= TASK BRIEF =
Your answer is to be the exact text of the lines from the one containing "Screen dimensions: 992x838" through the final line of the entries, restated in full, with pictures omitted.

##### EXERCISE DATA #####

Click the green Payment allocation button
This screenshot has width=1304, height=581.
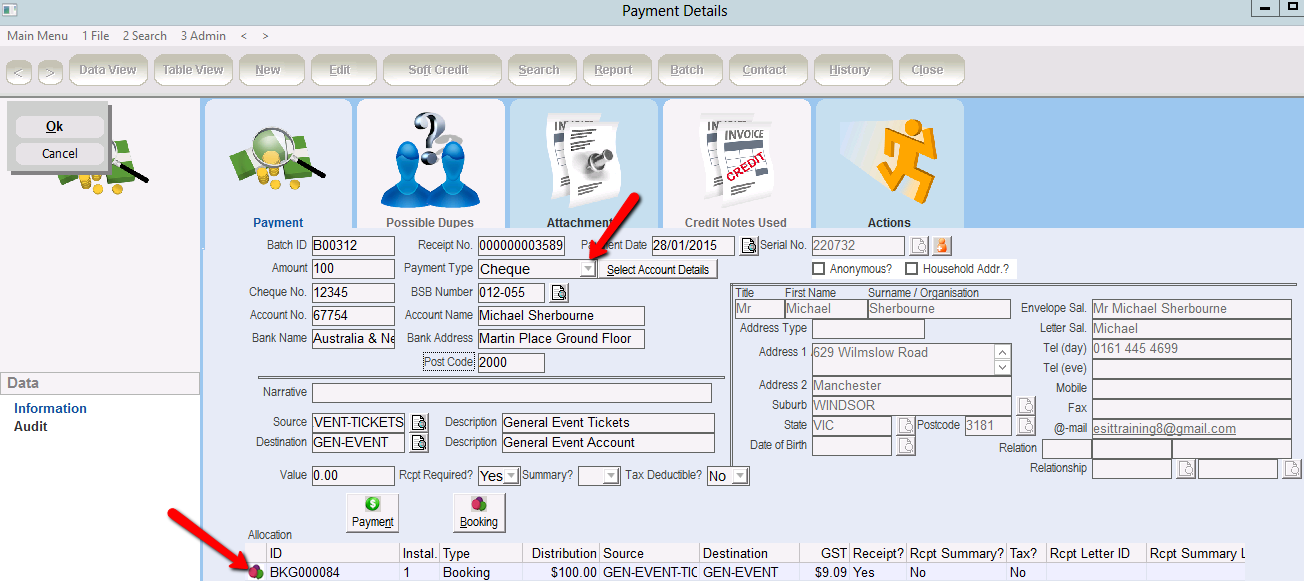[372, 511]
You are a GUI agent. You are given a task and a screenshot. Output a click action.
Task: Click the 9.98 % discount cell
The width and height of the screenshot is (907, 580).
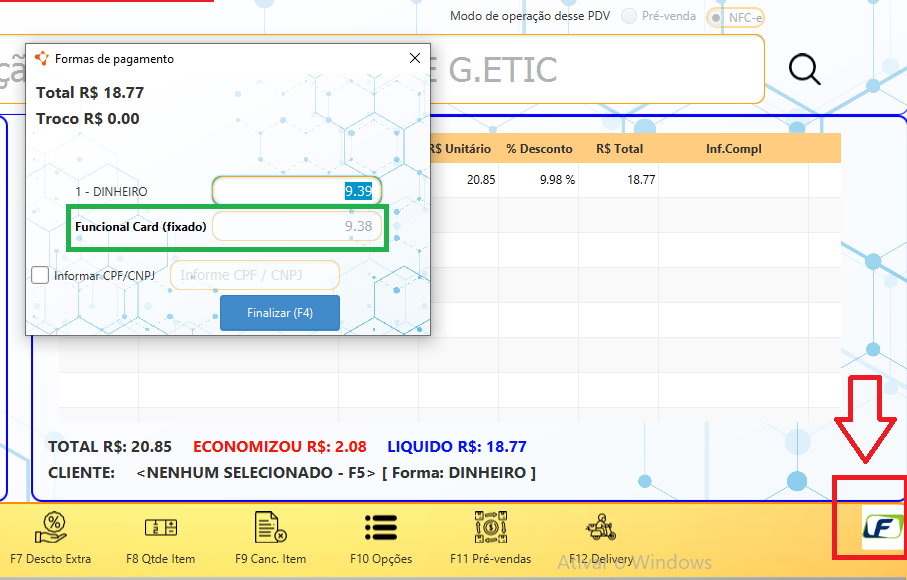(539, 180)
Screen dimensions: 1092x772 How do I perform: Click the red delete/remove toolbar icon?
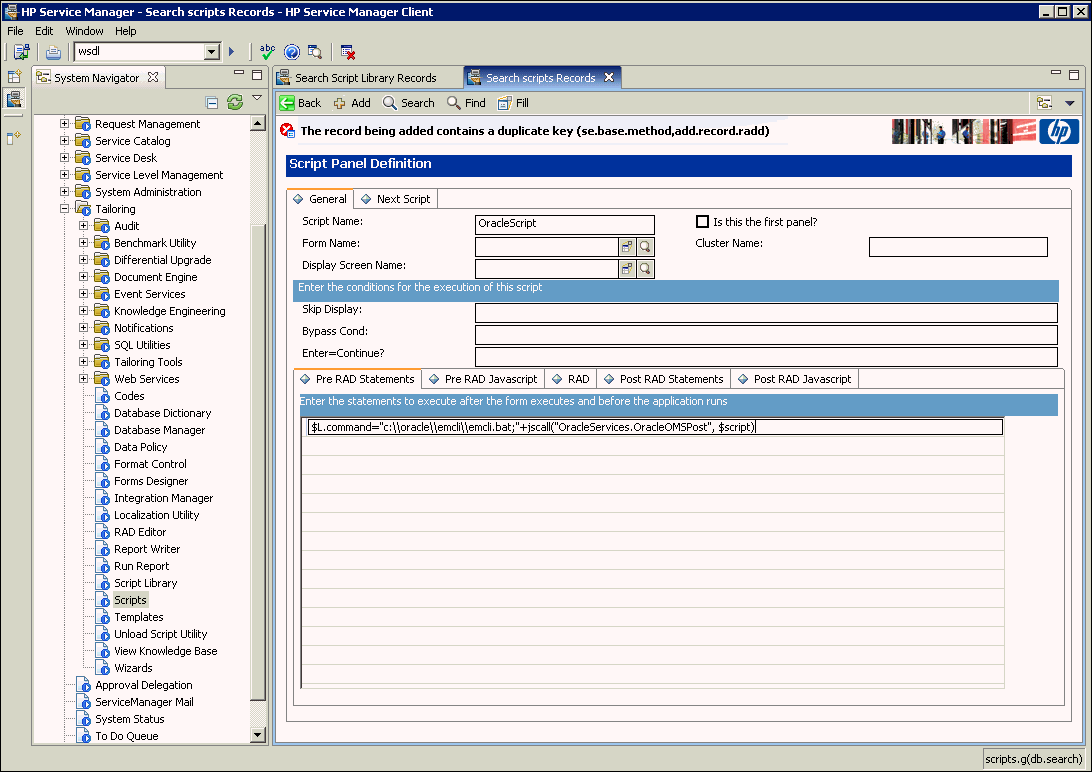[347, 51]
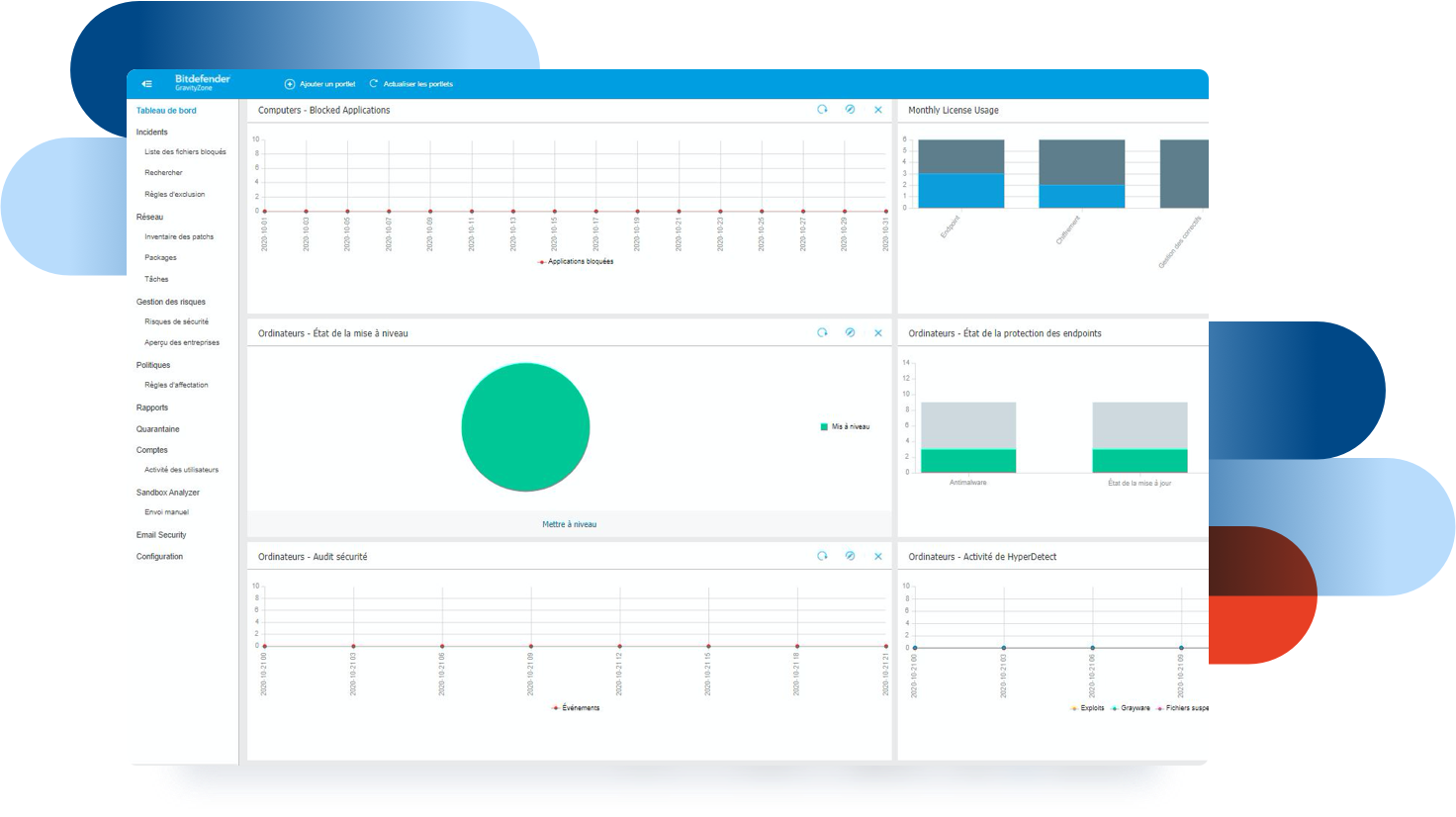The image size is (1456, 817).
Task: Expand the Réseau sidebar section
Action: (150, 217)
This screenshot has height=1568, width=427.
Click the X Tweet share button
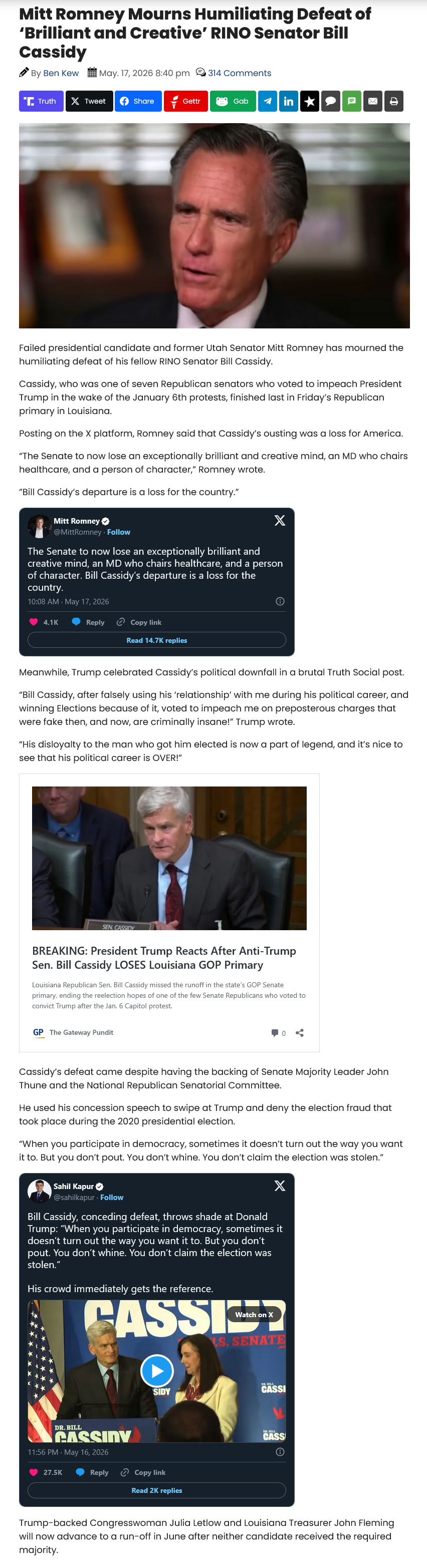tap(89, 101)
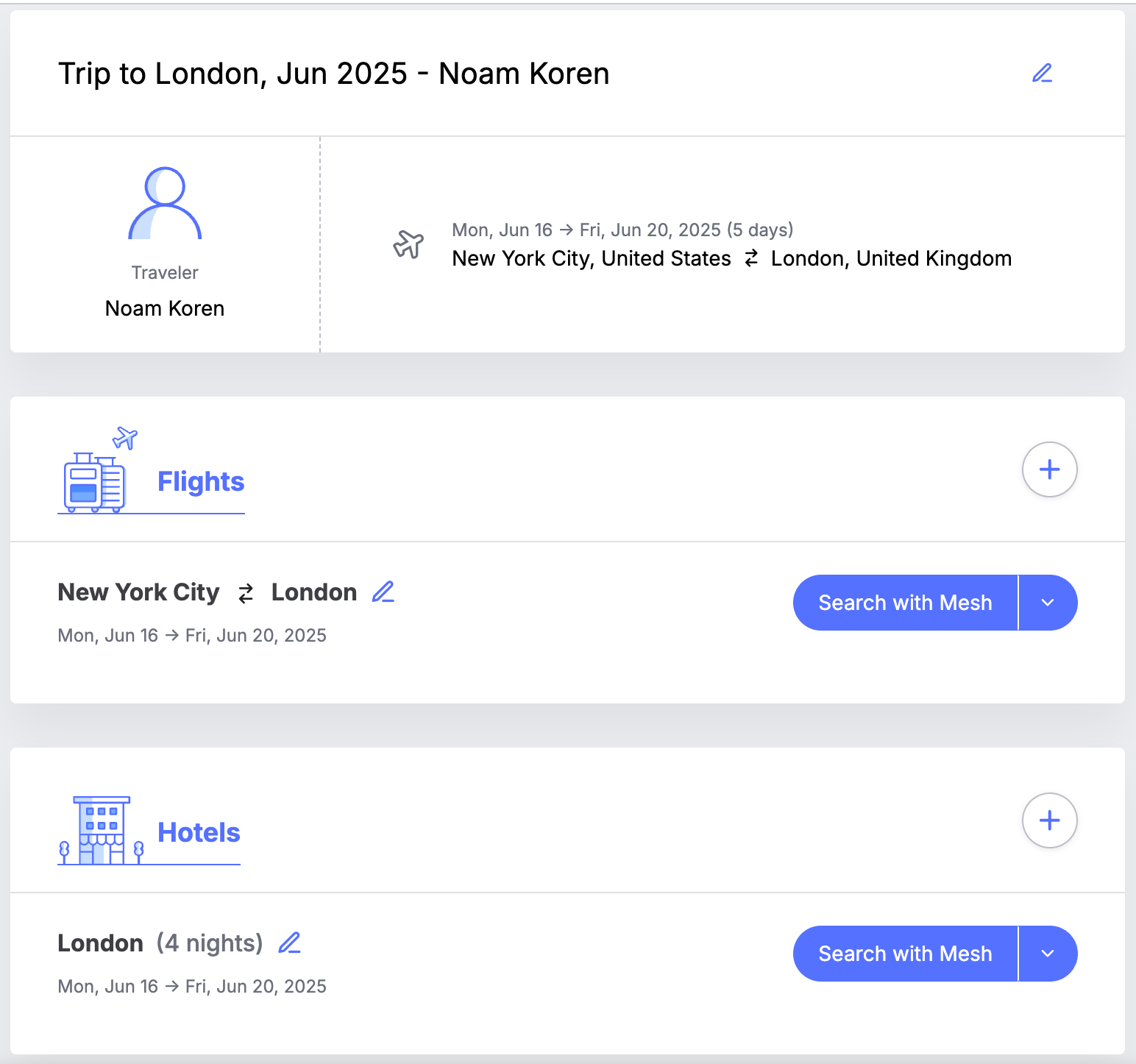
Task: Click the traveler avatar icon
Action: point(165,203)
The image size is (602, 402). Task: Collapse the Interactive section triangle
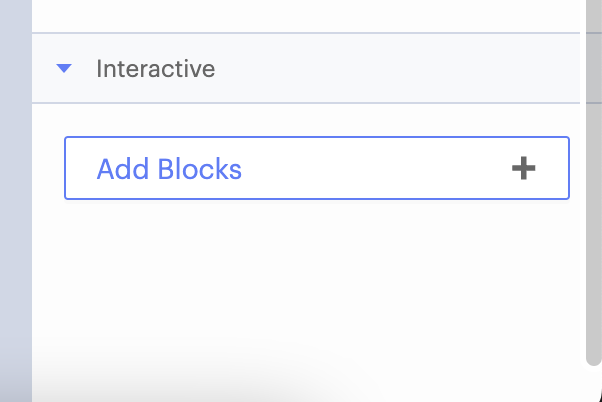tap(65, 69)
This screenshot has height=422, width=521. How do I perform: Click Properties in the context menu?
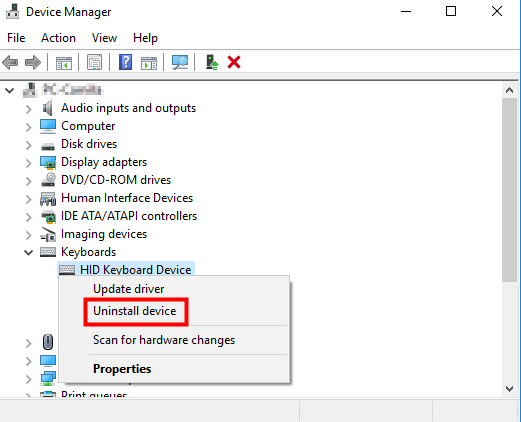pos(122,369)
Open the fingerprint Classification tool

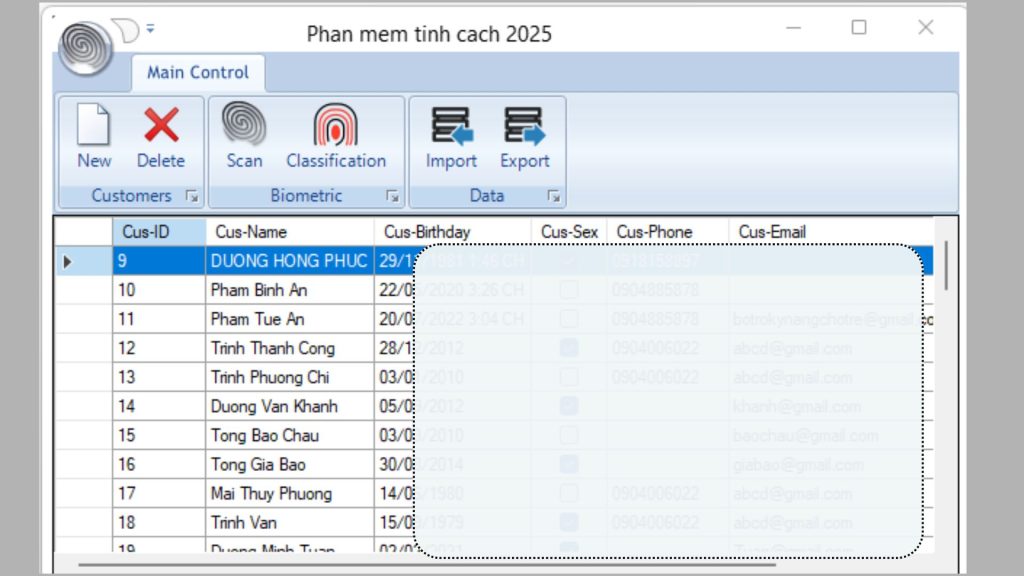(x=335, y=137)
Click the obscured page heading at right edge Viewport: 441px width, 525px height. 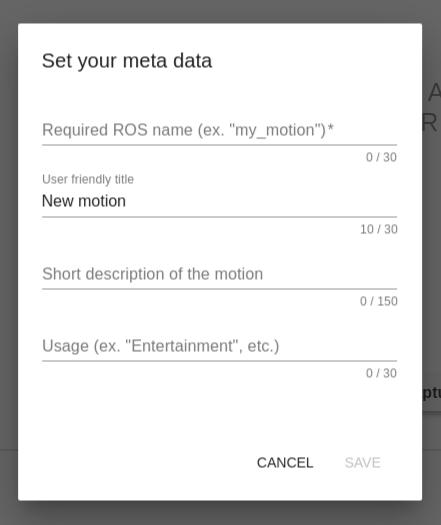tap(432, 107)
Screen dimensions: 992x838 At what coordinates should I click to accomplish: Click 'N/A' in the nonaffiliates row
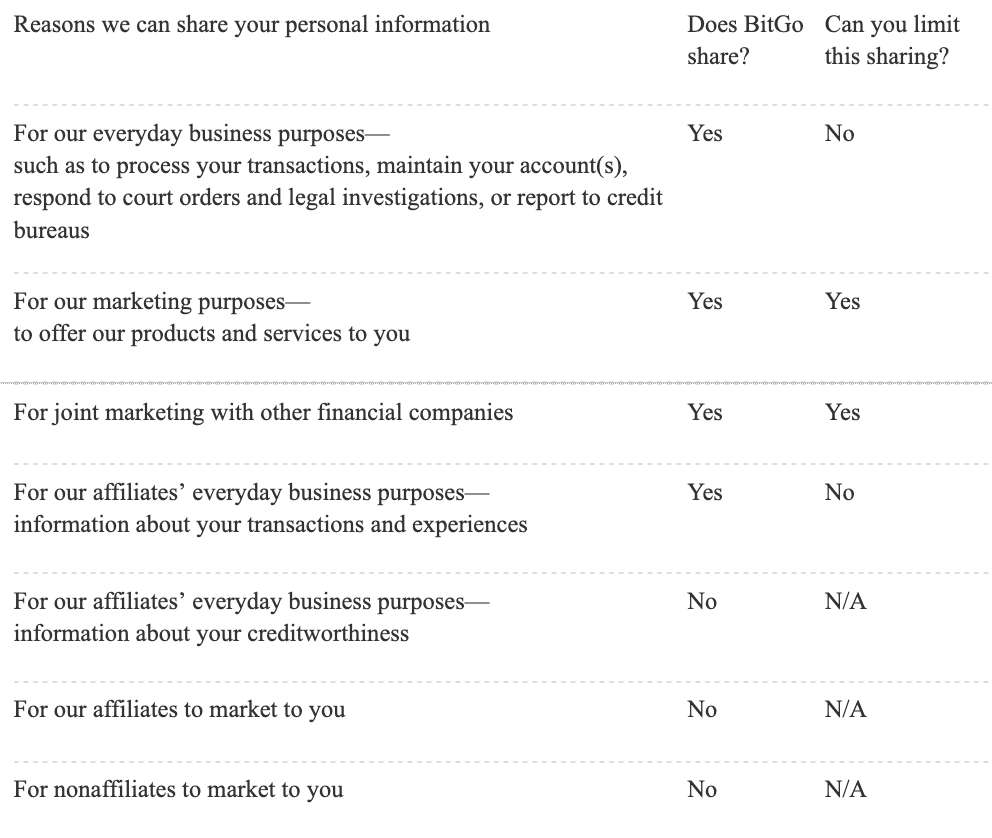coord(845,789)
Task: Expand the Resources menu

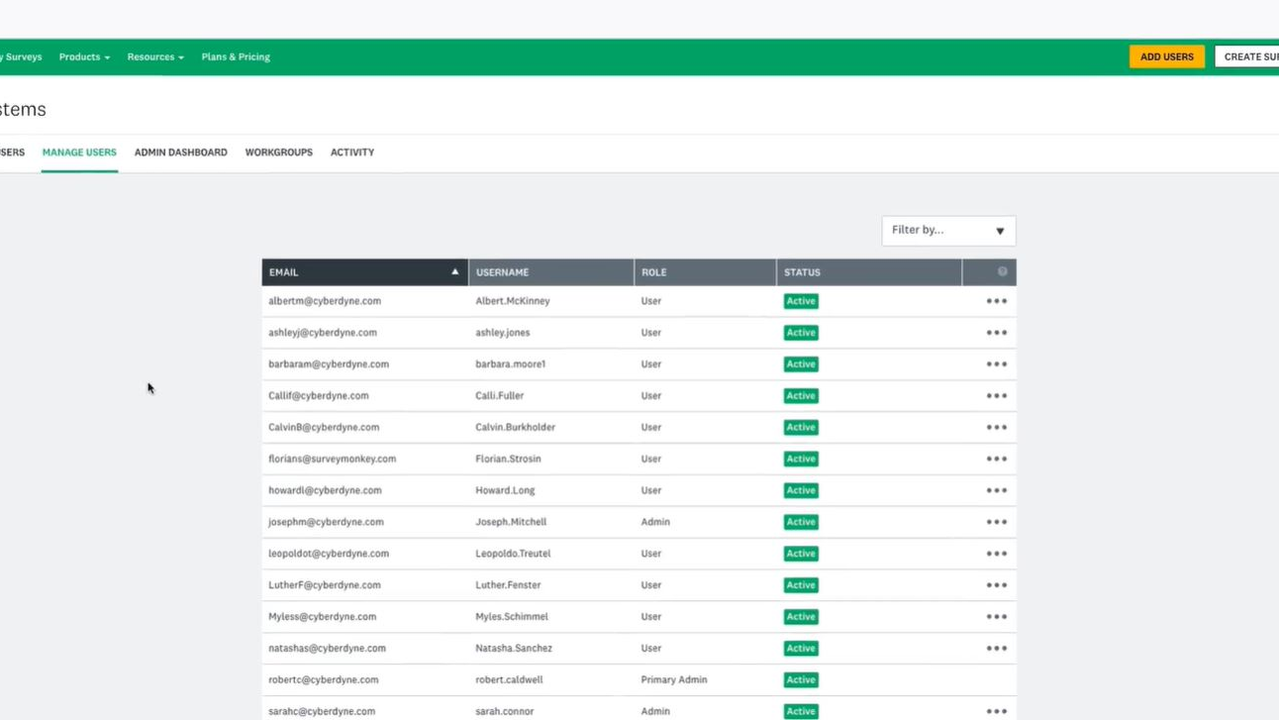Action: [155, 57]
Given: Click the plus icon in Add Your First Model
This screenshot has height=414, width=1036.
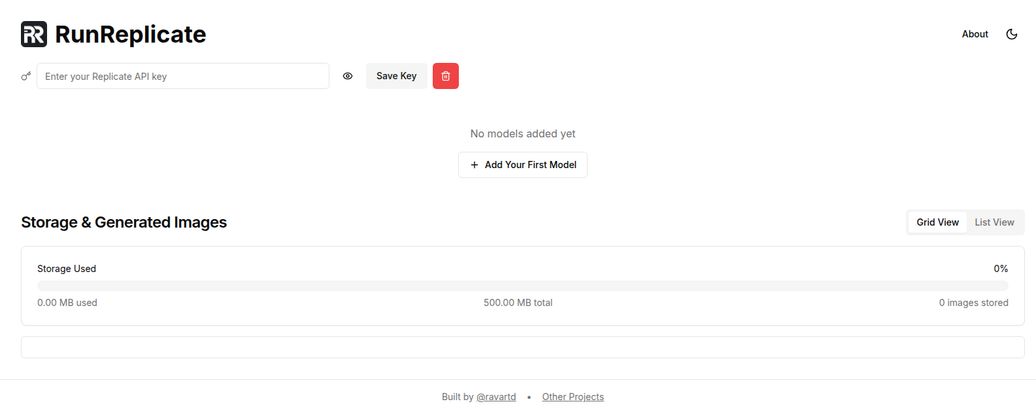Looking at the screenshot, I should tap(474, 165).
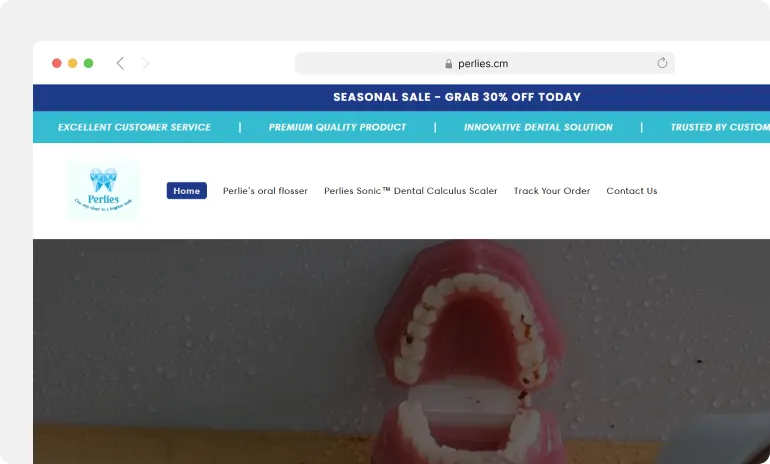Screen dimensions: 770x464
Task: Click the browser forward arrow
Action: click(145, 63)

#####

= RESPONSE TO THE EXERCISE =
Screen dimensions: 992x838 At what coordinates should I click to accomplish: Click 'N/A' in the nonaffiliates row
coord(845,789)
Task: Expand the Resources menu

Action: [155, 57]
Given: Click the plus icon in Add Your First Model
This screenshot has height=414, width=1036.
Looking at the screenshot, I should tap(474, 165).
Screen dimensions: 770x464
Task: Click the browser forward arrow
Action: click(145, 63)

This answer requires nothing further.